As I waited the coming of my most powerful customer, I could not keep my mind off the momentousness of the interview before me. I knew I was at a fork of the road, at one of those departure points from which coming events must date, and I thought of a dream I had had years before in which I found myself drifting with the grim ferryman across the brimming flood, the far bank of which is eternity. In my hand was a long staff with strange and irregular notches on it. And these represented the actions of my life. Some were shallow, others deep and wide, and as I ran my fingers up and down, I seemed to remember what each nick commemorated—the good things and the bad things, here a death, there a disappointment, this a victory, that an error. I wondered, as the circumstances of the dream came to my mind, what kind of marking this day's events would make on my life staff, and I felt a conviction that it would be both deep and wide.

Then, as I heard Mr. Rogers' footstep outside my door, I forgot all about dreams and notches and plunged into my argument.

"Mr. Rogers," I began, "you and your associates have unlimited money. You have not always had it. You have obtained it through business projects and you are using it in business projects to get more. There are two ways of adding new dollars to those in your possession: by taking them from others so they are losers and you the gainer, whereby you win at the cost of their happiness; or by expanding the world's wealth so that others gain when you do. You, I know, prefer the latter, that others should make money when you do, rather than that they should lose and suffer when you are benefited."

I did not then know "Standard Oil's" and the "System's" religion as I do now. I had yet to learn the cruelly cynical principles that guide this financial Juggernaut in its relation with men and things. I imputed to it the generosity and freedom which seemed to characterize Henry H. Rogers' personality, ignorant that the man and the machine he served might stand for different things. The "System's" Big Book says: "A dollar honestly made makes another for some one else; but a dollar taken is two dollars, because it increases our power and diminishes the people's. Between the 'System' and the people must be eternal war, and it is the price of the 'System's' existence that all opportunities of weakening the people are sternly utilized."

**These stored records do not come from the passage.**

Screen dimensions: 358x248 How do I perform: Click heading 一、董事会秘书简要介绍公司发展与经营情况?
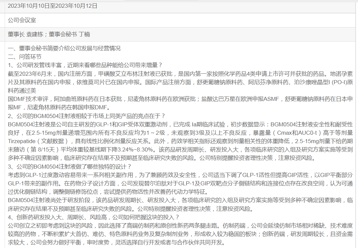(x=64, y=48)
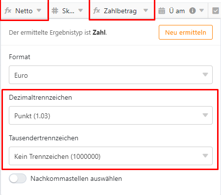Open the Format dropdown showing Euro
Screen dimensions: 221x195
(x=111, y=75)
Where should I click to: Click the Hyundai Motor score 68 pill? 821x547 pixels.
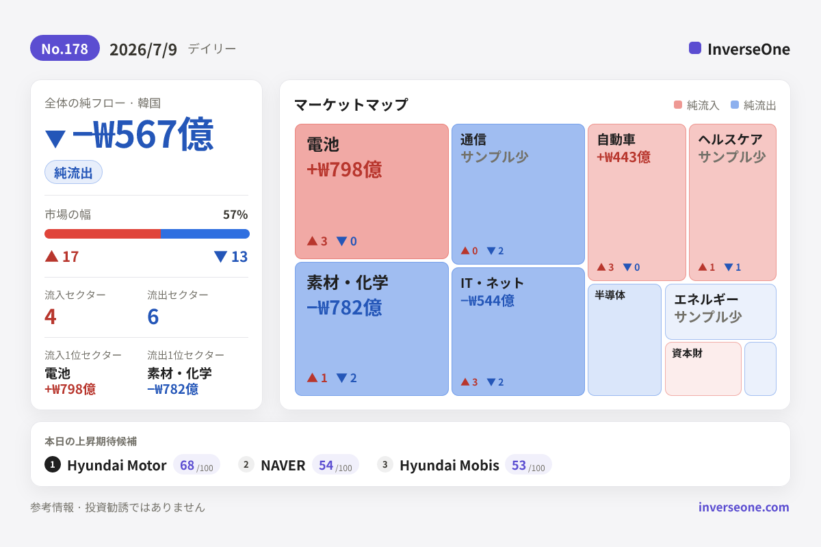click(x=196, y=465)
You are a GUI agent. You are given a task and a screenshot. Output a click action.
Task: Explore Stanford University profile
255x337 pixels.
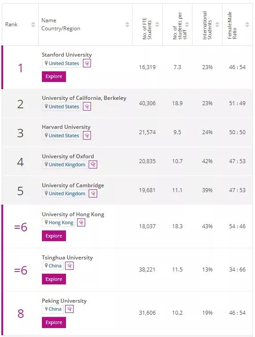coord(54,77)
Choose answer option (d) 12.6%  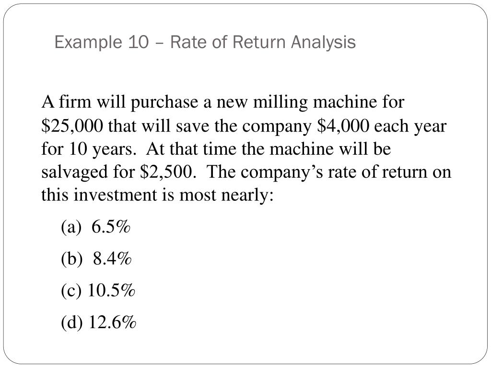(x=99, y=322)
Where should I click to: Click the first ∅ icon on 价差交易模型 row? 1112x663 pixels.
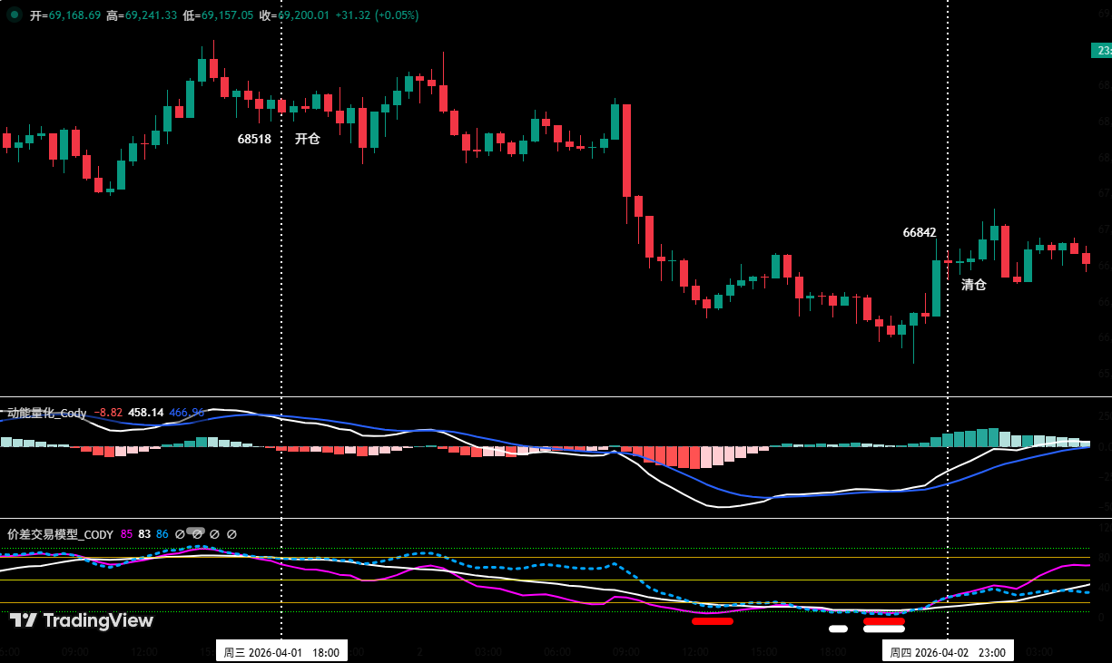coord(180,534)
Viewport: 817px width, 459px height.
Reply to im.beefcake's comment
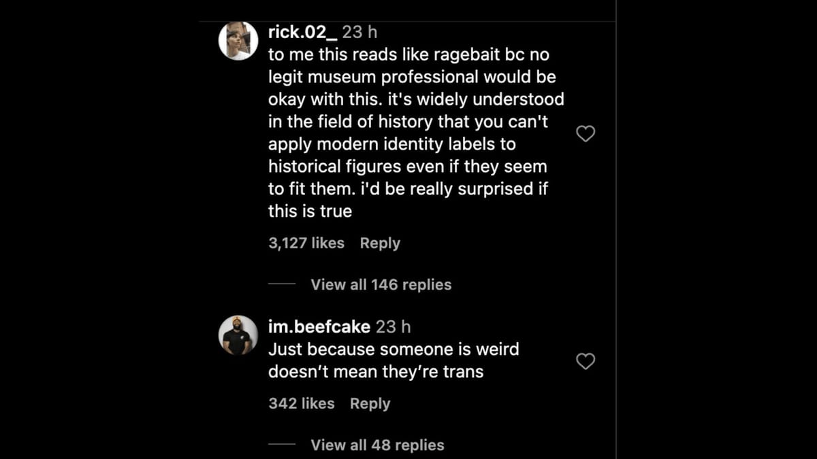[370, 403]
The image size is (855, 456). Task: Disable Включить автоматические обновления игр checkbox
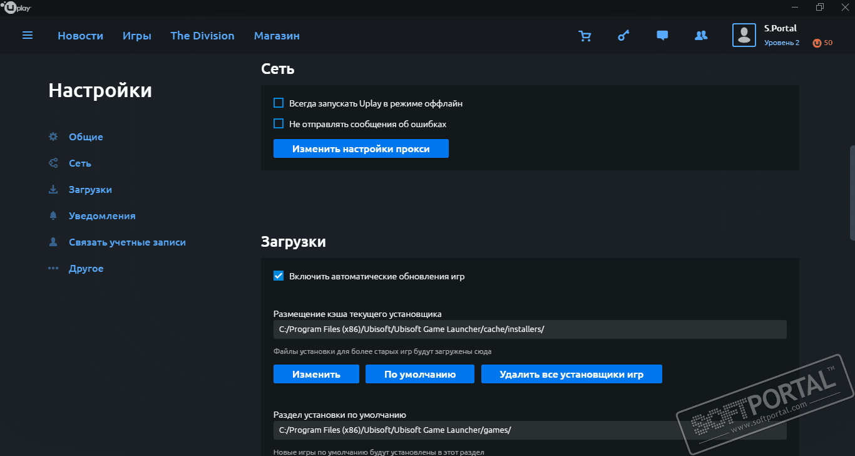(279, 276)
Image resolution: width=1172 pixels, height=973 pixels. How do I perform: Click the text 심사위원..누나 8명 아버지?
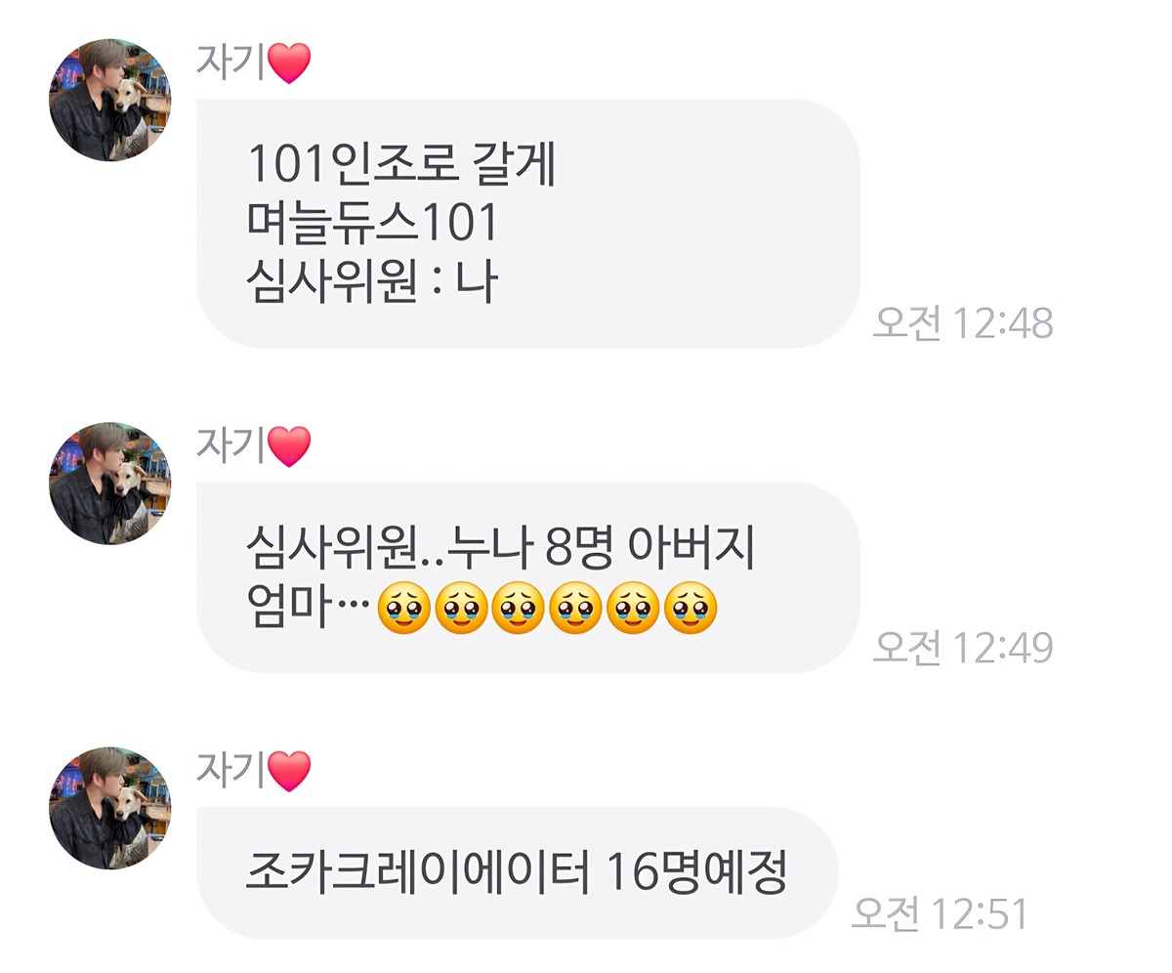[x=501, y=550]
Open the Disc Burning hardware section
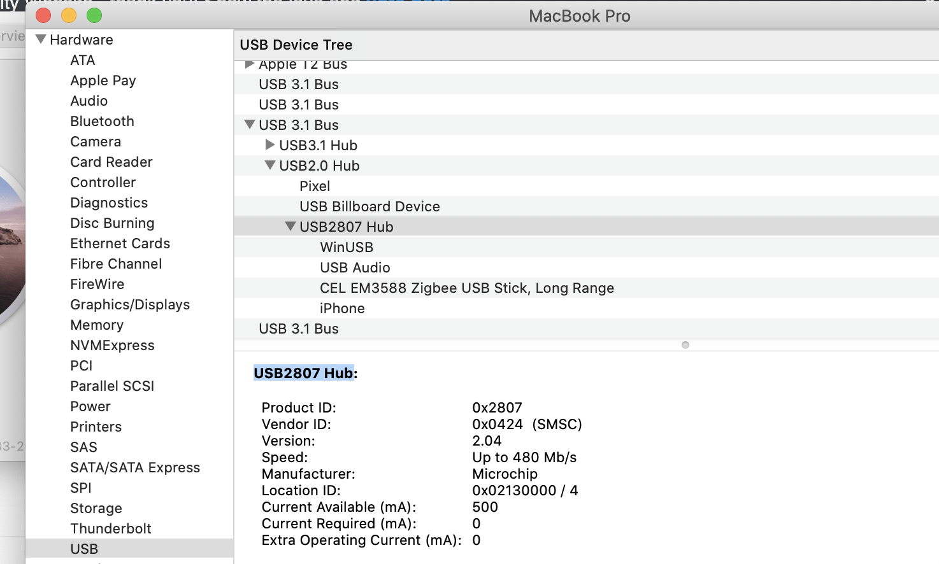The image size is (939, 564). [112, 223]
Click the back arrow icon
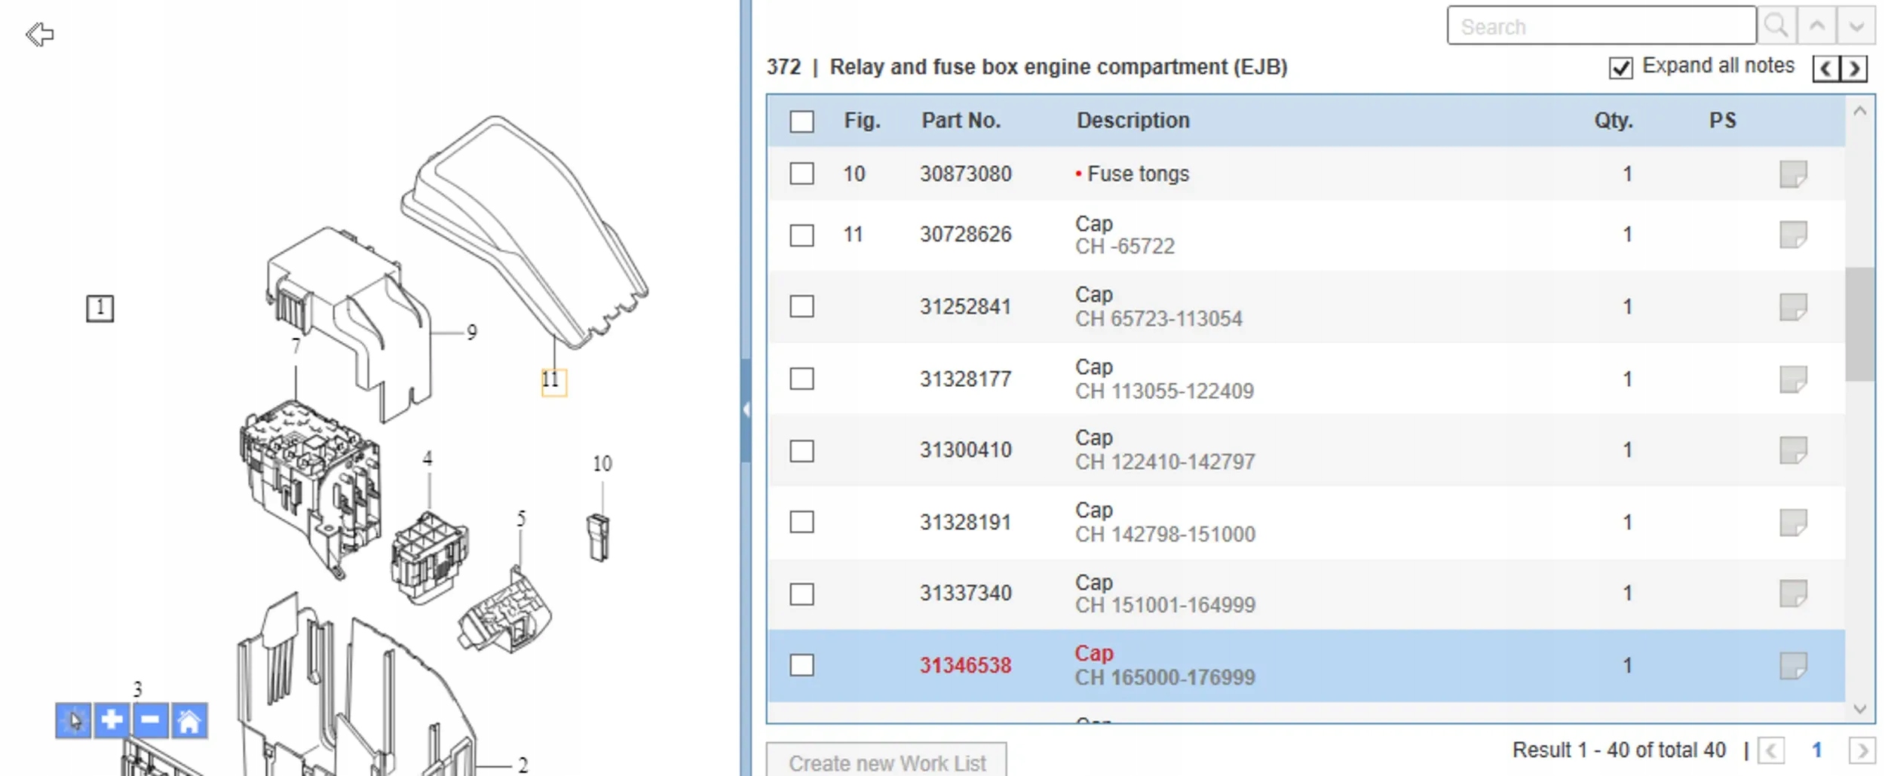The width and height of the screenshot is (1885, 776). tap(39, 34)
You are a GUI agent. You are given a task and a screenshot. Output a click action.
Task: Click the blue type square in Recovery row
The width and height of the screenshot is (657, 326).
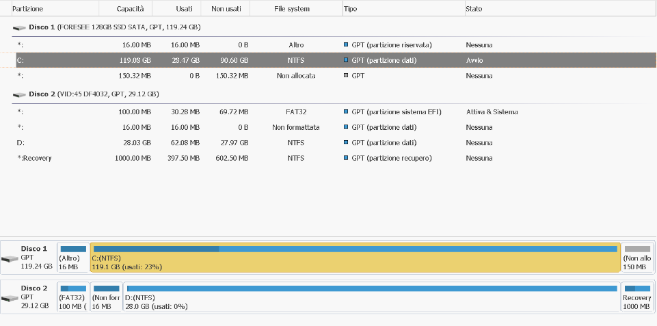coord(346,159)
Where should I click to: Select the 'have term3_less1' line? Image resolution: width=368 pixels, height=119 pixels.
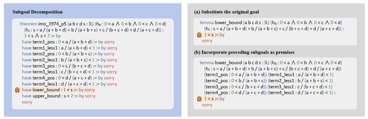click(69, 72)
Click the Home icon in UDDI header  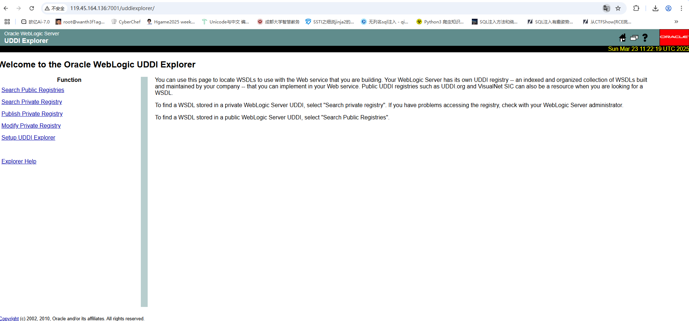(622, 38)
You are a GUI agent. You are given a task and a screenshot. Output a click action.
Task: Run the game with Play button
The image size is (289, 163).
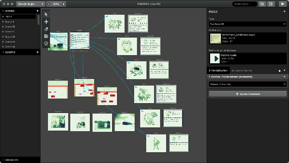click(x=282, y=4)
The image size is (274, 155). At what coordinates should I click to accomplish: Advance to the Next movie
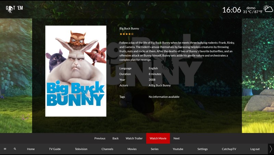176,138
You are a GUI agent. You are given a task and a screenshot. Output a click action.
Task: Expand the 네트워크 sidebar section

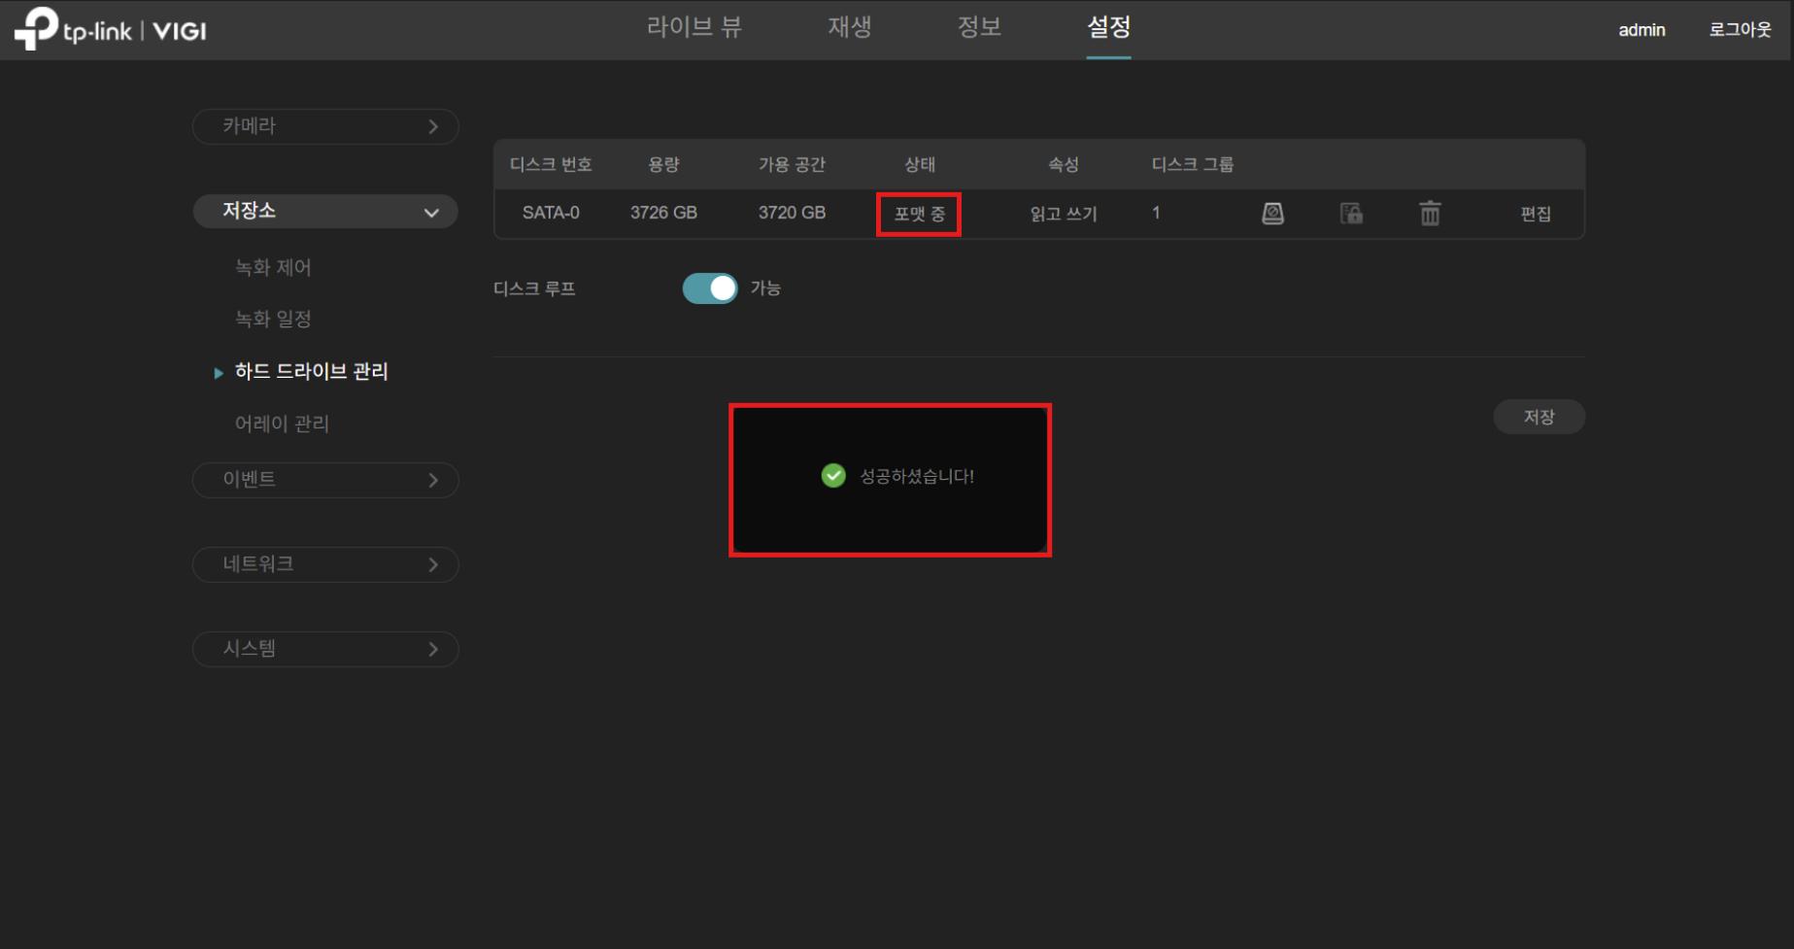325,564
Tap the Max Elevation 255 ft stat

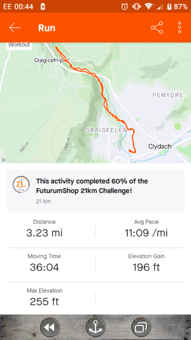click(45, 298)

"Mr. Rogers," I continued, "I have discovered in 'Coppers' an opportunity whereby you and your associates can, by the investment of a hundred millions of dollars, obtain these results: First, your money will be as safe as in anything you now have it invested in. Second, by indorsing this form of investment with the seal of your business success, you will make it known to all who have money and there will at once arise a tremendous demand for its securities. This demand will drive prices up until dividend returns are in normal proportion to the legitimate value of the security, namely, four to six per cent., which is, as I can prove to you, a little more than can be got from anything else but 'Copper' with the same elements of safety. Third, when the advance I foresee occurs, your one hundred millions have doubled, and all those who have joined us in the venture or have held on to their stock will gain in the same proportion. As I estimate that we will have but a third interest in all the good American 'Coppers,' there should be something like $200,000,000 for the people, while we will have made $100,000,000. To bring this about I have planned a campaign which will make what you have done known from one end of the world to the other, and will persuade the people at large to look at 'Standard Oil' in a more favorable light than they do now. And, what is more, all this money can be made and all these benefits rendered without taxing any one a single additional dollar, for there will not be a penny a ton added to the price of copper the metal, nor a reduction of a mill a year taken from the wages of those who mine it or work it."

Here I halted. I had made a beginning, and I was familiar with Mr. Rogers' system of diagnosis and treatment. Propositions placed on his operating-table are invariably dissected in parts—this is the winner's method; so if, under the probe of his keen mind, one section or limb is found stiff, dead, or unhitchable to that to which it belongs, he at once stops operating and the corpse is removed.

"How is it the situation is as you outline it?"

I drew the picture of copper Boston as I have given it in the early part of this chapter. It astonished him.

"How do you prove that safety in this class of investment is more assured than in others?"

I reeled off the facts: A copper-mine, from the very nature of the business, must be developed years and years ahead before it entered the ranks as a regular producer. The price of the metal being practically fixed within certain limits, the mine's value, present and future, could always be told to a certainty.